How Certain Are Clinicians in Determining Outcome Diagnoses in 2 Year-Olds?

Background:

Clinicians have become increasingly more reliable with identifying autism spectrum disorder (ASD) as young as age two (Mandell, et al., 2005). Community providers are recognizing symptoms earlier, resulting in earlier referrals to specialists (Charman et al., 2002), and use of the Autism Diagnostic Observation Schedule (ADOS) enhances diagnostic validity (Gotham, et al., 2009). The impact of clinician’s certainty in determining ASD diagnoses in toddlers, however, is less clear.

Objectives:

This study examines certainty ratings made by experienced, licensed and research-reliable psychologists when determining diagnoses of 24-month-old toddlers participating in autism research studies that involved diagnostic outcome evaluations.

Methods:

Toddlers participated in studies at the Marcus Autism Center. The clinically-referred sample was collected through a study on early detection consisting of 181 toddlers: Mean age=24.1m; 75% male; 134 with ASD; 47 with non-ASD developmental delays (DD). The infant sample was collected through a longitudinal prospective study on infants siblings of children at High Risk (HR) or Low Risk (LR) for ASD. This sample consisted of 107 toddlers at their 24-month diagnostic evaluation: Mean age=24.5m; 64% male; 11 with ASD; 13 with broader phenotype (BAP); 7 with DD; and 75 with typical outcome (TD). Measures included Mullen Scales of Early Learning (Mullen); ADOS-2; Communication and Symbolic Language Scales (CSBS), and Vineland Adaptive Behavior Scales, 2^nd Edition (Vineland-II).

Results:

Clinically-Referred Sample: Independent T-Tests revealed a significant difference in clinician certainty ratings (CR) between toddlers diagnosed with ASD vs. DD (Mean CR = 86.8% vs. 77.2%, respectively; t(1,179)=-3.13, p<.01). A trend for negative correlations were found between CR and ADOS-2 social affect (-2.7; p=.07) and RRBs (-.26; p=.09) scores for the DD toddlers. However, strong positive correlations were found between CR and ADOS-2 SA and RRB scores (.49 and .33, respectively; p<.001).

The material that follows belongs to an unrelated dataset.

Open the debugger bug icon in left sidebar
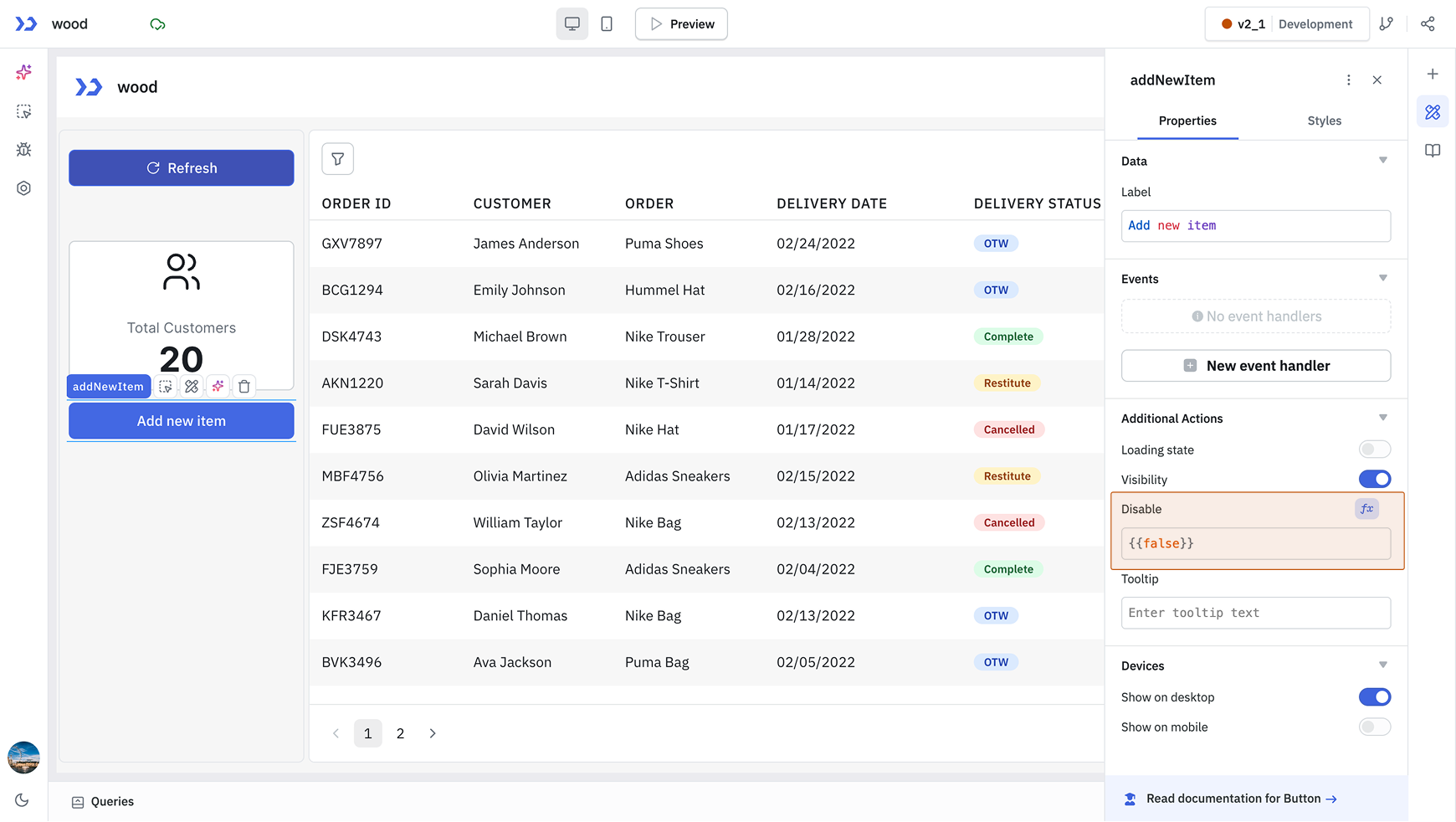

Infant Longitudinal Sample: ANOVA results revealed significant differences in CR percentages for diagnoses in the infant sample (F(3,105)=10.1; p<.001). Clinicians were most confident in determining TD outcome (CR mean=88.13%) compared to ASD (79.1%), DD (77.1%), and BAP (71.5%). Clinicians were also more confident in diagnoses merely based on risk status (LR mean=86.4%; HR mean=80.8%; t(1,106)=2.22; p<.05). In contrast to the clinically-referred toddlers, no significant correlations were found between CR and ADOS-2 scores for the DD-outcome infants; however, strong negative correlations were found in the TD infants (r=-.46 for ADOS-2 SA and -.53 for RRB, p<.001). In the ASD-outcome infants, a positive correlation was found between ADOS-2 SA and CR (r=.76; p<.01).

Gender, race, and maternal education levels had no impact on CR for either sample.

Conclusions:

Findings highlight that, for both samples, clinicians are more confident in diagnosing ASD versus non-ASD developmental delays. For HR toddlers, clinicians are less confident in diagnosing BAP. When blind to risk status, clinicians are less confident when determining diagnosis in HR toddlers. Increased symptomatology enhances certainty for ASD toddlers, whereas the opposite is true for TD toddlers. These results underscore the importance of clinician training in accurate and reliable assessment of ASD, particularly for young children and those who are at high-risk for ASD.